The Less I Know the Better – Tame Impala
On the surface, Currents maintains Tame Impala’s signature psychedelic pop heavily influenced by the 1960’s. In fact, my first full listen – through of the album left me feeling like I’d just returned from a trip from space.
However, it’s no surprise that the long-awaited Tame Impala album Currents explores the break-up of lead singer Kevin Parker with ex-girlfriend Melody Prochet of Melody’s Echo Chamber.
The seventh track on the album, The Less I Know the Better, begins with a heavy, yet groovy guitar rhythm that maintains throughout the song; as Parker’s droney, synthesized vocals follow, it’s almost hard to catch the underlying tone of the lyrics that leave listeners with a heavy heart.
“Oh my love, can’t you see yourself by my side?
I don’t suppose you could convince your lover to change his mind.
I was doing fine without ya
‘Til I saw your face, now I can’t erase
Giving in to all his bullshit
Is this what you want, is this who you are?
I was doing fine without ya
‘Til I saw your eyes turn away from mine”
Every track on Currents has a variety of upbeat, distracting melodies and brooding lyrics which all explore different aspects of the slow demise of a relationship. These unique aspects are what make it one of my favorite, most relatable break-up albums in recent music history.
The Only Thing – Sufjan Stevens
Known for a variety of musical styles from folk to electronica and anything in between, Sufjan Stevens produces lyrical poetry time and time again, and The Only Thing is no exception.
Amidst airy guitar picking, extremely dark lyrics live:
Do I care if I survive this? Bury the dead where they’re found
In a veil of great surprises; I wonder did you love me at all?

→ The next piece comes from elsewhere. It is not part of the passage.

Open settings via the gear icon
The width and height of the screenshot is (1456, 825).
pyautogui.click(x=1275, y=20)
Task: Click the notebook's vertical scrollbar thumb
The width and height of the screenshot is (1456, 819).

The only thing that keeps me from cutting my arm
Cross-hatch, warm bath, Holiday Inn after dark
This song continues its light acoustic melody and somber lyrical tone throughout, as Stevens concludes with:
Should I tear my eyes out now?
Everything I see returns to you somehow
Should I tear my heart out now?
Everything I feel returns to you somehow
If you’re even slight emotionally affected by music, it’s hard not to feel sorrow, if not some residing teen angst after listening to a song with a heaviness only certain artists can encapsulate.